Je pourrais m’arrêter ici et ne point essayer de juger ce que je viens de décrire. L’extrême difficulté du sujet serait mon excuse. Mais je ne veux point en profiter, et je préfère que mes lecteurs, voyant clairement mon but, refusent de me suivre que de les laisser en suspens.

L’intérêt bien entendu est une doctrine peu haute, mais claire et sûre. Elle ne cherche pas à atteindre de grands objets ; mais elle atteint sans trop d’efforts, tous ceux auxquels elle vise. Comme elle est à la portée de toutes les intelligences, chacun la saisit aisément et la retient sans peine. S’accommodant merveilleusement aux faiblesses des hommes, elle obtient facilement un grand empire, et il ne lui est point difficile de le conserver, parce qu’elle retourne l’intérêt personnel contre lui-même et se sert, pour diriger les passions, de l’aiguillon qui les excite.

La doctrine de l’intérêt bien entendu ne produit pas de grands dévouements ; mais elle suggère chaque jour de petits sacrifices ; à elle seule, elle ne saurait faire un homme vertueux ; mais elle forme une multitude de citoyens, réglés, tempérants, modérés, prévoyants, maîtres d’eux-mêmes ; et, si elle ne conduit pas directement à la vertu, par la volonté, elle en rapproche insensiblement par les habitudes.

Si la doctrine de l’intérêt bien entendu venait à dominer entièrement le monde moral, les vertus extraordinaires seraient sans doute plus rares. Mais je pense aussi qu’alors les grossières dépravations seraient moins communes. La doctrine de l’intérêt bien entendu empêche peut-être quelques hommes de monter fort au-dessus du niveau ordinaire de l’humanité ; mais un grand nombre d’autres qui tombaient au-dessous la rencontrent et s’y retiennent. Considérez quelques individus, elle les abaisse. Envisagez l’espèce, elle l’élève.

Je ne craindrai pas de dire que la doctrine de l’intérêt bien entendu me semble, de toutes les théories philosophiques, la mieux appropriée aux besoins des hommes de notre temps, et que j’y vois la plus puissante garantie qui leur reste contre eux-mêmes. C’est donc principalement vers elle que l’esprit des moralistes de nos jours doit se tourner. Alors même qu’ils la jugeraient imparfaite, il faudrait encore l’adopter comme nécessaire.

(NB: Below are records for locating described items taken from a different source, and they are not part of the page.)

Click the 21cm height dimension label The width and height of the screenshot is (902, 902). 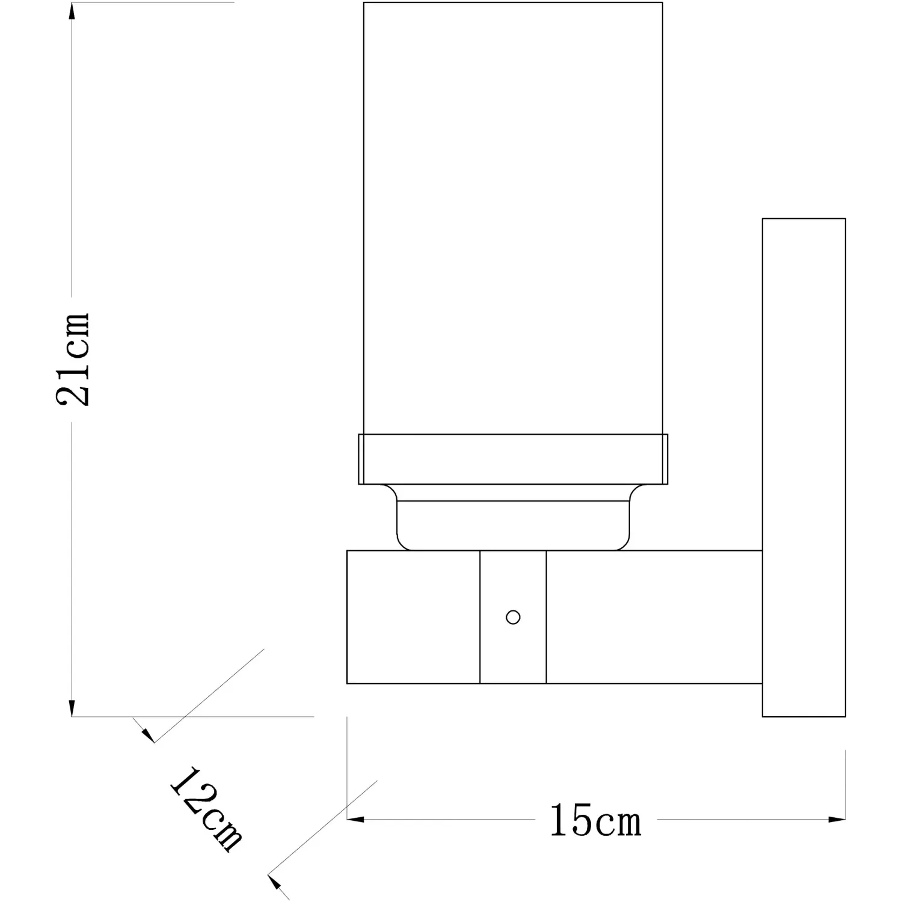click(x=73, y=359)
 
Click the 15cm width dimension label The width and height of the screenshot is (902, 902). click(x=595, y=820)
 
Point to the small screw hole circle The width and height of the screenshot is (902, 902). click(x=513, y=617)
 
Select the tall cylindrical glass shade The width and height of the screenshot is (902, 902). click(x=513, y=218)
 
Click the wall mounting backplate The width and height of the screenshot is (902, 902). click(x=803, y=467)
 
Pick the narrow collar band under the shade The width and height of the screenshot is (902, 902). click(x=513, y=459)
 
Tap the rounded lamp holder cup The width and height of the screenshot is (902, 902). click(x=513, y=517)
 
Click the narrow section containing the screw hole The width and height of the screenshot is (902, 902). click(x=513, y=617)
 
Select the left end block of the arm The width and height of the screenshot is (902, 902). click(x=413, y=617)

Je ne crois pas, à tout prendre, qu’il y ait plus d’égoïsme parmi nous qu’en Amérique ; la seule différence, c’est que là il est éclairé et qu’ici il ne l’est point. Chaque Américain sait sacrifier une partie de ses intérêts particuliers pour sauver le reste. Nous voulons tout retenir, et souvent tout nous échappe.

Je ne vois autour de moi que des gens qui semblent vouloir enseigner chaque jour à leurs contemporains, par leur parole et leur exemple, que l’utile n’est jamais déshonnête. N’en découvrirai-je donc point enfin qui entreprennent de leur faire comprendre comment l’honnête peut être utile ?

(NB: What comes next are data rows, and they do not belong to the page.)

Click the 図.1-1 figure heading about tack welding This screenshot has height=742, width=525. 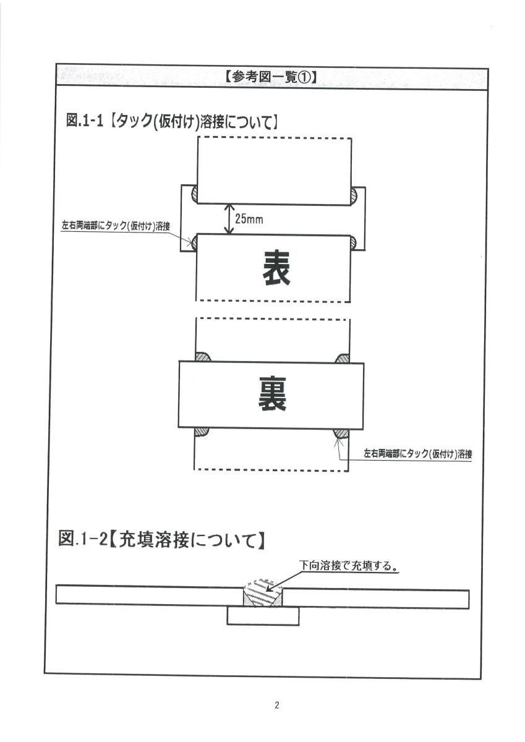[171, 121]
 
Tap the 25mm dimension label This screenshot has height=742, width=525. [249, 219]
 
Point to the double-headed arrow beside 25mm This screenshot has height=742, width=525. [229, 219]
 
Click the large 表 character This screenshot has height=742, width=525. [276, 268]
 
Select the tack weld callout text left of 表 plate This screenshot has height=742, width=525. [116, 226]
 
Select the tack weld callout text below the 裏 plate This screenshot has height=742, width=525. [418, 453]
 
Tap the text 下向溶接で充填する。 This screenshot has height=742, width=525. [349, 565]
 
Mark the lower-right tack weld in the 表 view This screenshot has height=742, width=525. [353, 244]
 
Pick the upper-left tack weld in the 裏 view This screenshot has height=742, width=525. [203, 357]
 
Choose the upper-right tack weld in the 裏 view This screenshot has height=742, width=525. [343, 359]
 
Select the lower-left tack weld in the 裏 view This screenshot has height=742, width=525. [202, 432]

Il n’y a pas de pouvoir sur la terre qui puisse empêcher que l’égalité croissante des conditions ne porte l’esprit humain vers la recherche de l’utile, et ne dispose chaque citoyen a se resserrer en lui-même.

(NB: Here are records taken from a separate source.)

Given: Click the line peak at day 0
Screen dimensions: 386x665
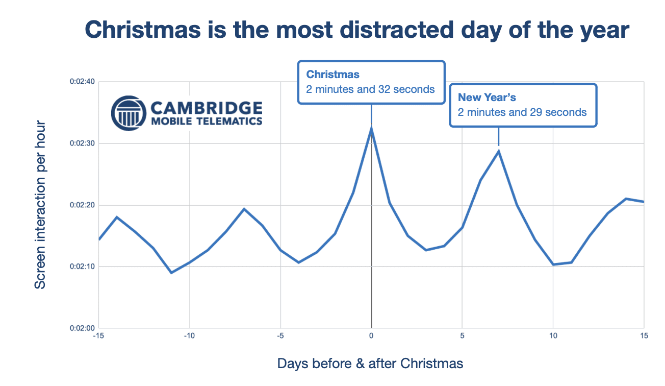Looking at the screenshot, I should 371,128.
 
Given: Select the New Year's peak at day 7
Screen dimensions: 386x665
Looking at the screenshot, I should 498,151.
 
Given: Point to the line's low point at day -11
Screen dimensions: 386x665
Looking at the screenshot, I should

Il faut donc s’attendre que l’intérêt individuel deviendra plus que jamais le principal, sinon l’unique mobile des actions des hommes ; mais il reste à savoir comment chaque homme entendra son intérêt individuel.

Si les citoyens, en devenant égaux, restaient ignorants et grossiers, il est difficile de prévoir jusqu’à quel stupide excès pourrait se porter leur égoïsme, et l’on ne saurait dire à l’avance dans quelles honteuses misères ils se plongeraient eux-mêmes, de peur de sacrifier quelque chose de leur bien-être à la prospérité de leurs semblables.

Je ne crois point que la doctrine de l’intérêt, telle qu’on la prêche en Amérique, soit évidente dans toutes ses parties ; mais elle renferme un grand nombre de vérités si évidentes, qu’il suffit d’éclairer les hommes pour qu’ils les voient. Éclairez-les donc à tout prix ; car le siècle des dévouements aveugles et des vertus instinctives fuit déjà loin de nous, et je vois s’approcher le temps où la liberté, la paix publique et l’ordre social lui-même ne pourront se passer des lumières.